(Records excerpted from a collection)

-- Opening Marker --

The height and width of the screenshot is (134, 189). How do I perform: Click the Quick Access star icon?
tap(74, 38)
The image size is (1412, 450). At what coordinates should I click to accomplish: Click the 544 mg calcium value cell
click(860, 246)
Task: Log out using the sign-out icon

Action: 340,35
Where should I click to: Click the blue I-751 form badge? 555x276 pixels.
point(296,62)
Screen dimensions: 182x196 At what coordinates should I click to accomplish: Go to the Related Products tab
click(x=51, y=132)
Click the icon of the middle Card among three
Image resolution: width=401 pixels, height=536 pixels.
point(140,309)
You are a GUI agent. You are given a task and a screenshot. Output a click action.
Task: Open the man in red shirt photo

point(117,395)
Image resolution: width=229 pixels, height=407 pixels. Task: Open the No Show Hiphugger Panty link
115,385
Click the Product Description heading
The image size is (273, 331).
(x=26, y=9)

-- Closing Marker --
-- Opening Marker --

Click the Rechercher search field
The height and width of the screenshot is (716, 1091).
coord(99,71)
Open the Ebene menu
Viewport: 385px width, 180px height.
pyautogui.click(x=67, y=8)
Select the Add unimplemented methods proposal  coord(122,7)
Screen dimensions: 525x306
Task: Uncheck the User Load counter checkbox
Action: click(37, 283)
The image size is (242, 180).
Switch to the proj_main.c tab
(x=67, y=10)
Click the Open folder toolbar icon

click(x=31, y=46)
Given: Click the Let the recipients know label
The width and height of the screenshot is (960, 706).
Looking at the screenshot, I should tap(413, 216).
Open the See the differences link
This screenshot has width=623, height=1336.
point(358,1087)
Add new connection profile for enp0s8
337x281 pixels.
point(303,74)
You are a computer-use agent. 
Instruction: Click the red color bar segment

-- Closing Marker --

> _What to work on_
For each line in the entries that contains the string "agent", make a copy.

> _Answer section_
You are a GUI agent. You are given a task and a screenshot. Output a click action.
You are a computer-use agent. 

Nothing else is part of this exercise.